砂川事件最高裁判決への米国関与・最高裁はうやむやにせず、検証を
砂川事件最高裁判決をめぐり、司法権の独立に反する動きが最高裁内部にあったと報道されている。
砂川事件は、昭和32年7月、東京の米軍軍・旧立川基地の拡張計画に反対したデモ隊が基地に立ち入り、学生ら7人が起訴された事件。
1審の東京地方裁判所は、7人全員に無罪を言い渡したが、その理由は「アメリカ軍の駐留は戦力の保持を禁じた憲法9条に違反する」という思いきったもの。
ところが、この9か月後に、最高裁判所大法廷は、憲法判断を回避する「統治行為論」を採用し、「日米安全保障条約はわが国の存立に関わる高度の政治性を有し、司法審査の対象外だ」として1審判決を取り消した。15人の最高裁判事全員一致の結論だったという。
ところが、この最高裁での審理が始まる前に、当時の田中耕太郎最高裁長官がアメリカの駐日主席公使と非公式に会談したという。
そして、「裁判官の意見が全員一致になるようにまとめ、世論を不安定にする少数意見を回避する」などと話したそうだ。
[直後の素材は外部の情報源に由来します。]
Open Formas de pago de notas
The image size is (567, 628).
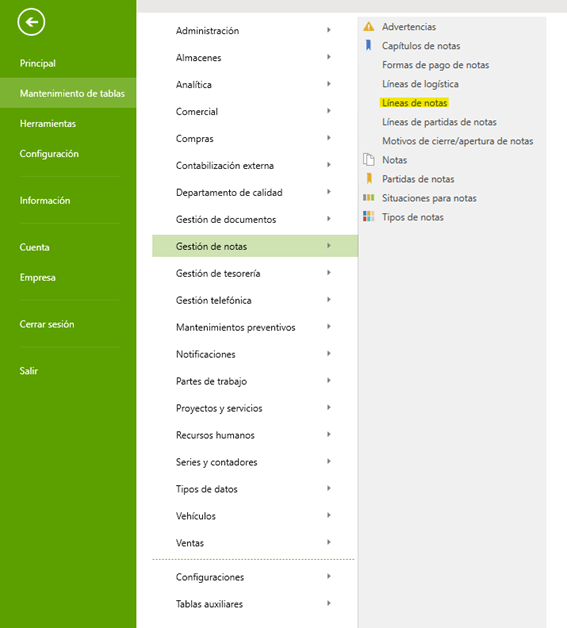pyautogui.click(x=435, y=65)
http://www3.nhk.or.jp/news/html/20130408/k10013746941000.html
このニュースには私も驚いた。日本の裁判所は対米追従だ、とか、司法に政治の圧力がある、という話は、聞き飽きるくらい聞いてきた。
事実、最高裁は、憲法違反といえる事態があっても、そのことに目をつぶり憲法判断を回避する「司法消極主義」を採用してきた。
しかし、それは、保守的で波風を立てたくない日本の司法が政治の動きを「忖度」して、憲法違反と判断するのを回避してきたのであろう、と思ってきた。
まさか、最高裁での審理が始まる前に米国とあって、「こういう方向に判決をとりまとめます」などと約束していたとまでは思わなかった。
察するに、わざわざ最高裁からアメリカに自発的に出向く、というのは考えにくく、アメリカから呼び出されたのではないか。
「すべて裁判官は、その良心に従い独立してその職権を行い、この憲法及び法律にのみ拘束される」(憲法76条)と定められているとおり、司法権の独立は憲法の要請であり、憲法の番人たる司法にとって命ともいうべきものである。それが外国政府の圧力を直接に受けていた、というのは、到底見過ごせないことだ。
この判決で示された「統治行為論」は、この判決で初めて日本で採用された有名な法理論であり、私も真面目に勉強したことを覚えているが、このような外国政府の圧力のもとで結論に至った法理だったとは唖然とした。
さて、最高裁は、「事実関係を確認できないのでコメントすることはできない」というコメントを出したそうである。
http://www3.nhk.or.jp/news/html/20130408/k10013747161000.html
しかし、それで終わりにするつもりだろうか。
随分昔の話とはいえ、日本の司法にとって由々しき事態である。
資料を取り寄せて、関係者から事情聴取をして、検証をすべきである。
第三者機関による検証が必要であろう。
これが事実でないなら調査して事実ではない、と調査結果を公表すべきだし、重要な最高裁判決を出す前に外国政府や日本政府の関係者と会って判決について相談をする慣習があったのだとすれば、それはいつまで続いて、いつ終わったのか(終わっていないのか--そうだとすれば恐ろしい)明らかにすべきであろう。
最高裁は、私の知る限り、そのあり方を反省・検証したことがない。
足利事件など、相次ぐ冤罪事件が発覚し、最高裁が誤判を見抜けず冤罪を救済しなかったという事実があるのに、検察のあり方などについては法務省のもとに検討委員会が出来たものの、最高裁のあり方については検証されなかった。冤罪事件に対する対応については、昨年末に最高裁司法研修所がDNA鑑定に関する研究報告書を公表してお茶を濁した。
今回も、検証もせず、うやむやにするつもりだろうか。
もし最高裁が検証をせず、世論も特に検証を求めず、国会の法務委員会等でも追及されないとすれば、それ自体深刻なことである。
なぜなら、最高裁としても、米国や政府の圧力を受けてきた、日本の司法はそんなものだ、と思っていることになる。世論も国会も、日本の司法はおそらくそんなものだろう、と考え、司法の独立性についてさしたる信頼を置いてこなかった、ということを示すことになってしまう。
憲法違反・司法の独立違反を最高裁自らおかしていたことは深刻であり、是非とも真摯な検証を望みたい。